*PROBLEM REQUIREMENTS:* Please copy out all the data. Every detail stays the same.

Pixel coordinate grounding data:
[Start of section]

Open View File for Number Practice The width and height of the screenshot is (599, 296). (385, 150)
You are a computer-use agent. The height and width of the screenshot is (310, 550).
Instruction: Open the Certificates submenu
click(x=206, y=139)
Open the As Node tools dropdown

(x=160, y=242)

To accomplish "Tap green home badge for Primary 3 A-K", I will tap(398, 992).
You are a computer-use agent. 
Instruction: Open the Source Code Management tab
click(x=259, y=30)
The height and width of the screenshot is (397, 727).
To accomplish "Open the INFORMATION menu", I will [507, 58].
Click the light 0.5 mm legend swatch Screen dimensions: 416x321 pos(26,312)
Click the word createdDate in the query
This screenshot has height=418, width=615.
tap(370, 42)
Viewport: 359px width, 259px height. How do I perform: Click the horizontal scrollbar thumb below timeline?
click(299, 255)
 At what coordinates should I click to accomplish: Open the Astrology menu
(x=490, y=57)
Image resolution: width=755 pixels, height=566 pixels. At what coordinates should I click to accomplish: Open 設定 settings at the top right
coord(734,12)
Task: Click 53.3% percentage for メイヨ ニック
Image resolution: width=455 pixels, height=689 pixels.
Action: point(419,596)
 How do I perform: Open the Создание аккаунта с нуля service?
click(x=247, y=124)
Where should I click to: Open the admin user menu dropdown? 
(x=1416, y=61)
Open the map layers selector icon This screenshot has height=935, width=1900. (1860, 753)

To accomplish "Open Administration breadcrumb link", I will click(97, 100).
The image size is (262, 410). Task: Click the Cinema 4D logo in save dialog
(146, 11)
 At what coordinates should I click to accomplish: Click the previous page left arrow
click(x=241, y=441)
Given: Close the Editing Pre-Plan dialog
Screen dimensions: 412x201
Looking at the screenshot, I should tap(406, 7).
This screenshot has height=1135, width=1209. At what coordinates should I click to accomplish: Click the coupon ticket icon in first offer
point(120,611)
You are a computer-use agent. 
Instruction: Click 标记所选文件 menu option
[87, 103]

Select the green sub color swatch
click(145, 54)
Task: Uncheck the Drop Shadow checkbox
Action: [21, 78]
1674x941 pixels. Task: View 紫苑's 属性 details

[End of section]

*RESPONSE AREA:*
Open View File for Number Practice The width and height of the screenshot is (599, 296). (385, 150)
You are a computer-use agent. The height and width of the screenshot is (310, 550).
Instruction: Open the Certificates submenu
click(x=206, y=139)
Open the As Node tools dropdown

(x=160, y=242)

To accomplish "Tap green home badge for Primary 3 A-K", I will tap(398, 992).
You are a computer-use agent. 
Instruction: Open the Source Code Management tab
click(x=259, y=30)
The height and width of the screenshot is (397, 727).
To accomplish "Open the INFORMATION menu", I will [507, 58].
Click the light 0.5 mm legend swatch Screen dimensions: 416x321 pos(26,312)
Click the word createdDate in the query
This screenshot has height=418, width=615.
tap(370, 42)
Viewport: 359px width, 259px height. How do I perform: Click the horizontal scrollbar thumb below timeline?
click(299, 255)
 At what coordinates should I click to accomplish: Open the Astrology menu
(x=490, y=57)
Image resolution: width=755 pixels, height=566 pixels. At what coordinates should I click to accomplish: Open 設定 settings at the top right
coord(734,12)
Task: Click 53.3% percentage for メイヨ ニック
Image resolution: width=455 pixels, height=689 pixels.
Action: point(419,596)
 How do I perform: Open the Создание аккаунта с нуля service?
click(x=247, y=124)
Where should I click to: Open the admin user menu dropdown? 
(x=1416, y=61)
Open the map layers selector icon This screenshot has height=935, width=1900. (1860, 753)

To accomplish "Open Administration breadcrumb link", I will click(97, 100).
The image size is (262, 410). Task: Click the Cinema 4D logo in save dialog
(146, 11)
 At what coordinates should I click to accomplish: Click the previous page left arrow
click(x=241, y=441)
Given: Close the Editing Pre-Plan dialog
Screen dimensions: 412x201
Looking at the screenshot, I should tap(406, 7).
This screenshot has height=1135, width=1209. At what coordinates should I click to accomplish: Click the coupon ticket icon in first offer
point(120,611)
You are a computer-use agent. 
Instruction: Click 标记所选文件 menu option
[87, 103]

Select the green sub color swatch
click(145, 54)
Task: Uncheck the Drop Shadow checkbox
Action: [21, 78]
1674x941 pixels. Task: View 紫苑's 属性 details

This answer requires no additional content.